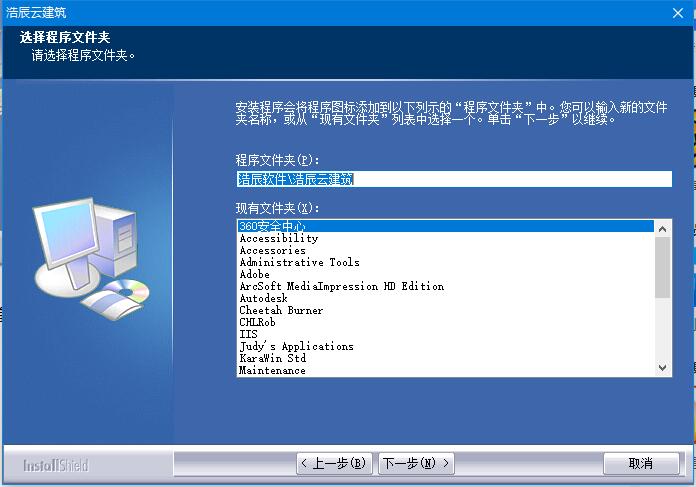Click the Next button (下一步)
696x487 pixels.
coord(416,463)
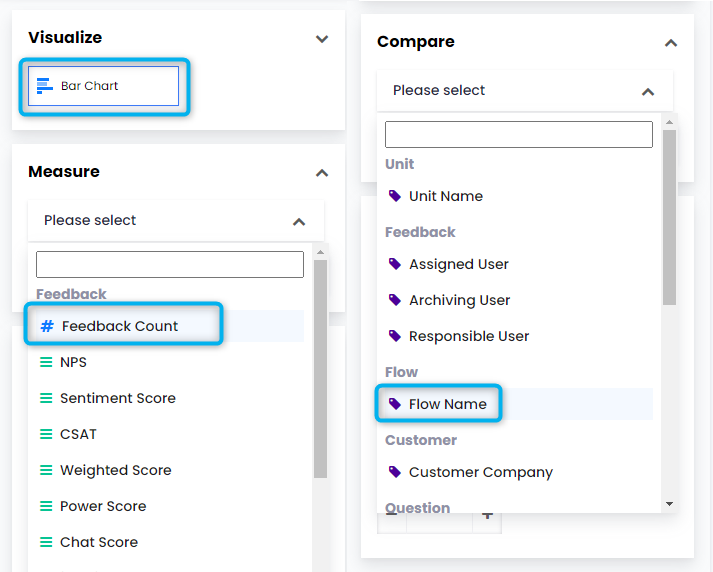Click the hash icon beside Feedback Count
Image resolution: width=713 pixels, height=572 pixels.
click(46, 326)
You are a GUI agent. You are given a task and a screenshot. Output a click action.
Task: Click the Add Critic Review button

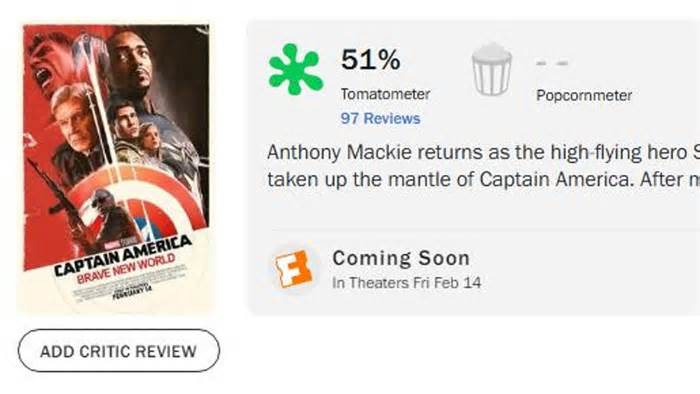point(119,351)
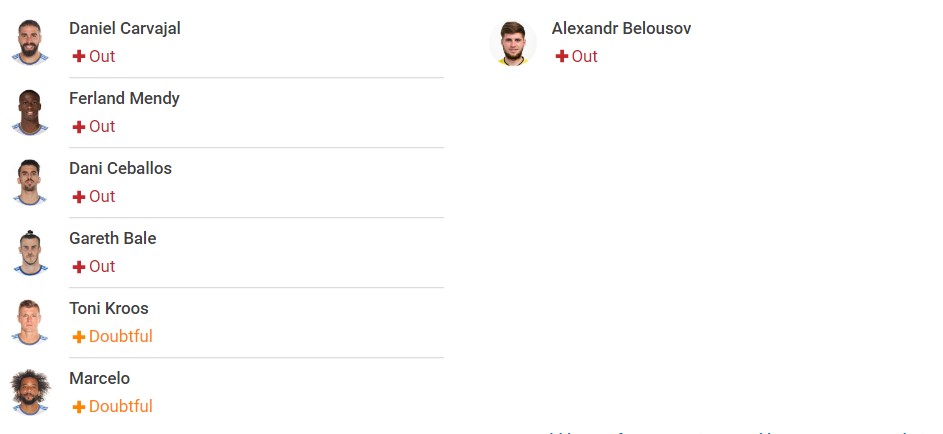943x434 pixels.
Task: Click the Out status text under Ferland Mendy
Action: coord(102,126)
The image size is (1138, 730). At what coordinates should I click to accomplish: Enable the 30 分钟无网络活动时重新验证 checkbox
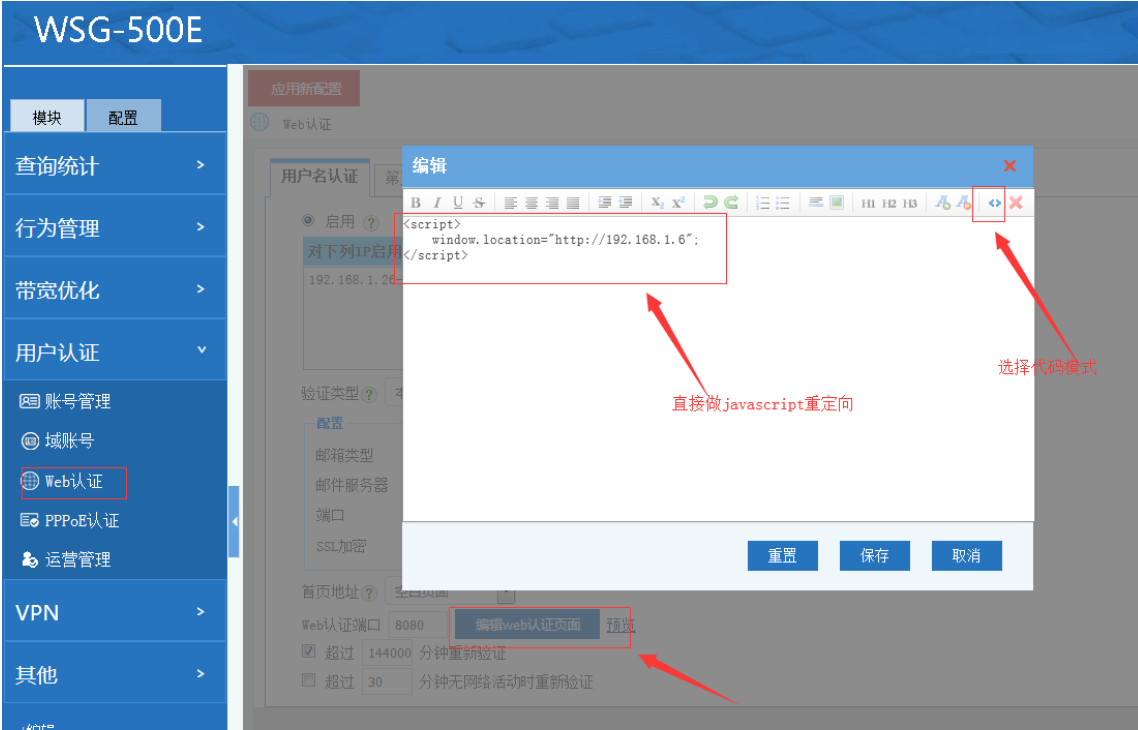(309, 681)
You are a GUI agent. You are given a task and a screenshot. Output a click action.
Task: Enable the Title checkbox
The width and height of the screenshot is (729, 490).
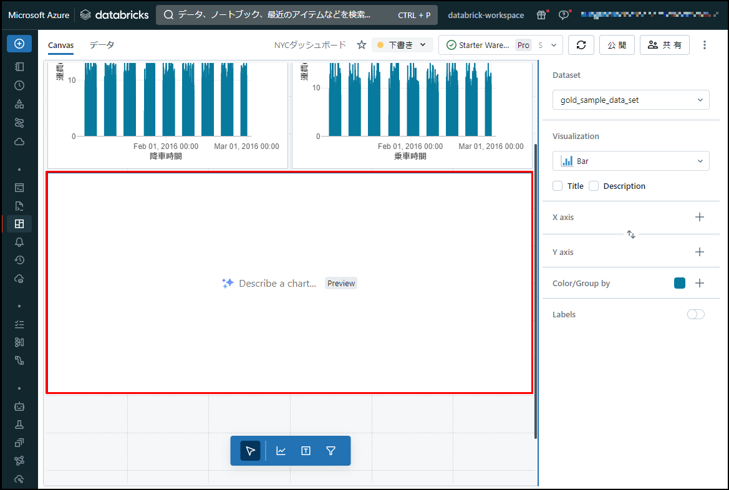click(558, 186)
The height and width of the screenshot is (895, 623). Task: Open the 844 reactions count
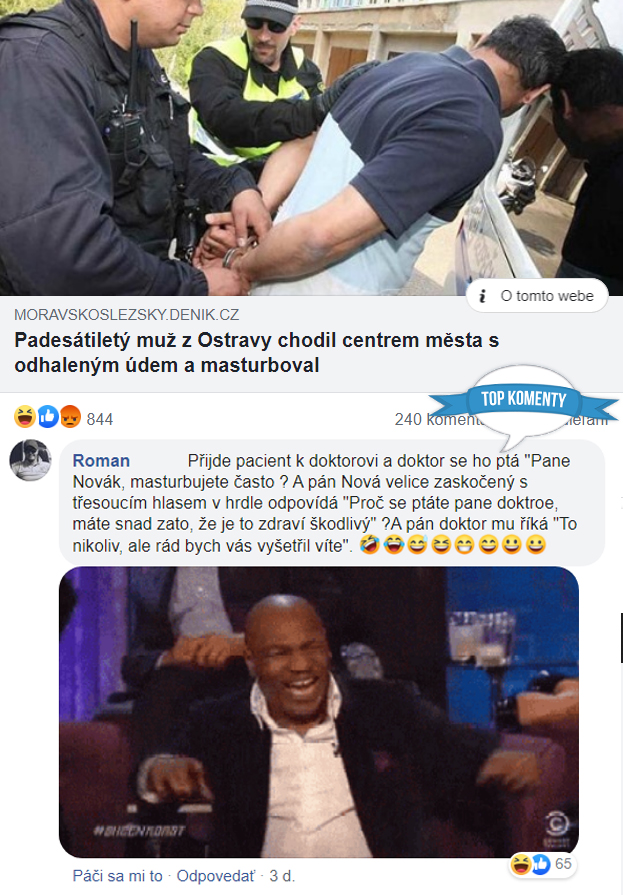[x=100, y=420]
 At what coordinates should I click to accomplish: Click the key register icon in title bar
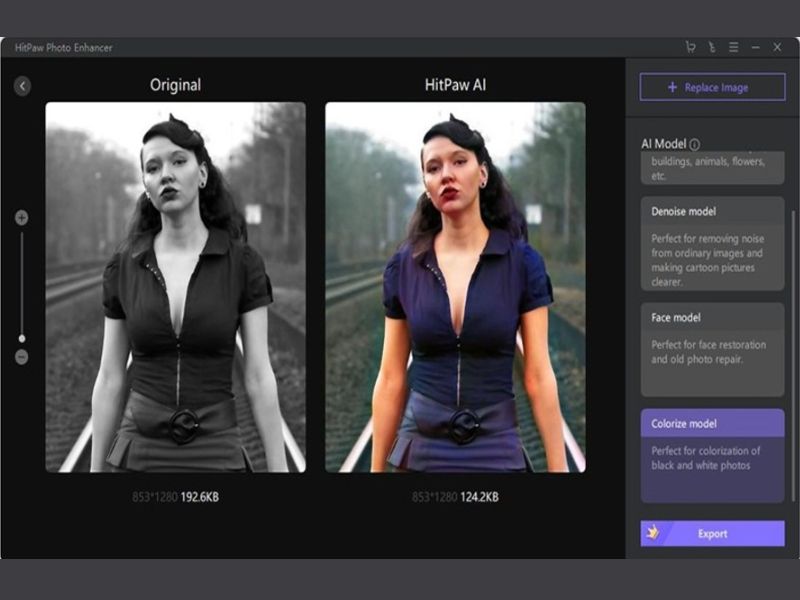712,47
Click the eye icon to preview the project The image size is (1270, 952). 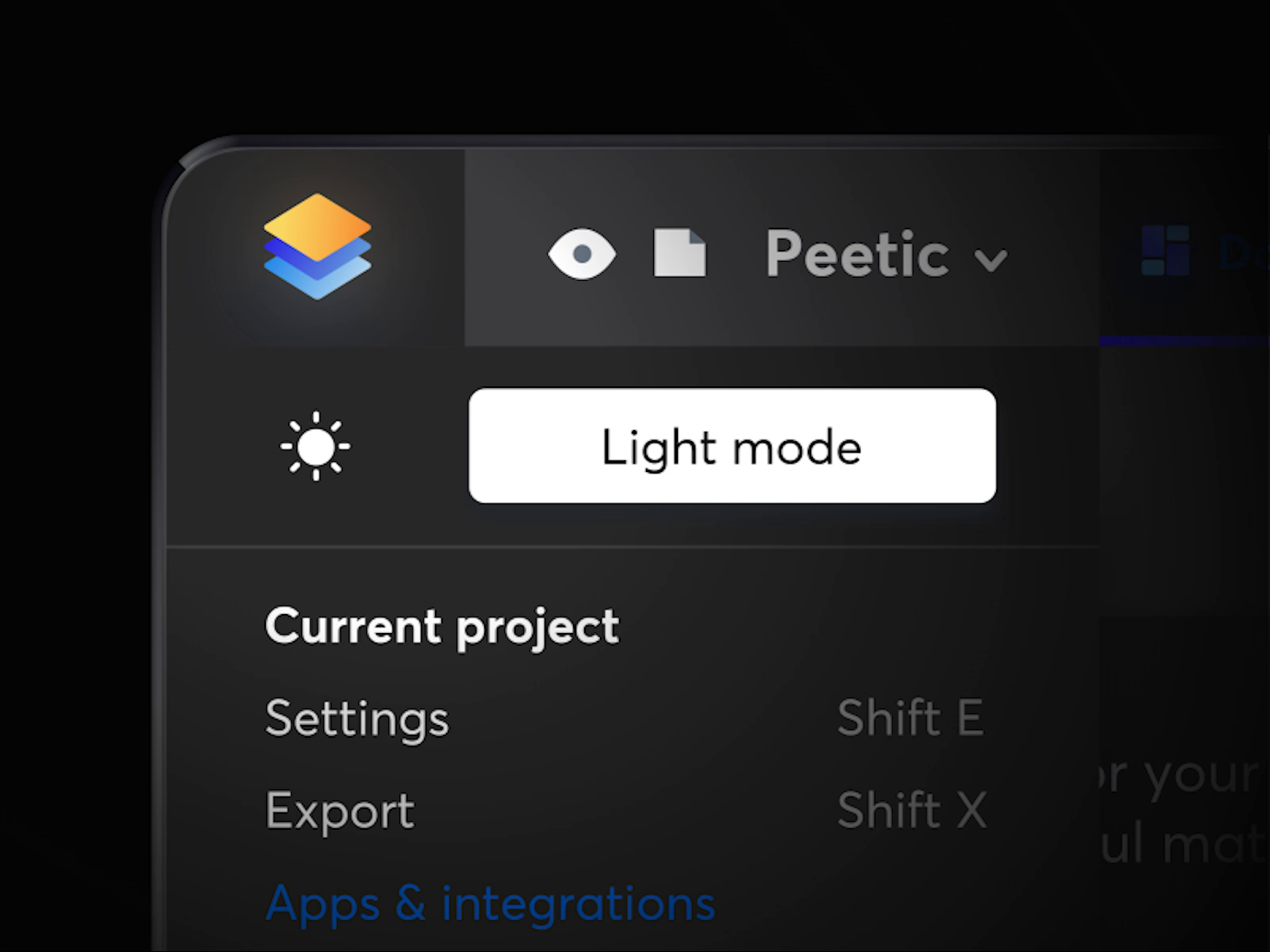pyautogui.click(x=585, y=254)
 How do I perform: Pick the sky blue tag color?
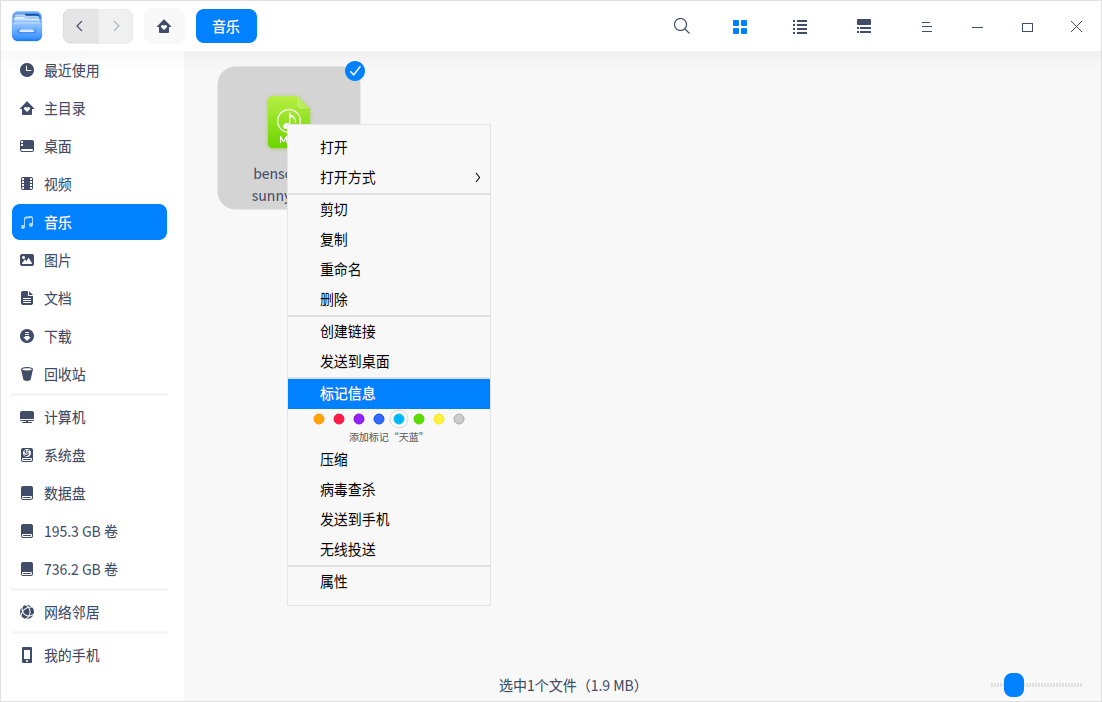(x=399, y=419)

Problem statement: For this task, return exactly the stretch of the listing above from the line with "The image size is (1138, 730)." through the line with "Task: Enable the Title checkbox", inclusive and without pictures.

Solved exercise:
The image size is (1138, 730). At what coordinates should I click to accomplish: Enable the 30 分钟无网络活动时重新验证 checkbox
(309, 681)
You are a GUI agent. You are given a task and a screenshot. Output a click action.
Task: Enable the Title checkbox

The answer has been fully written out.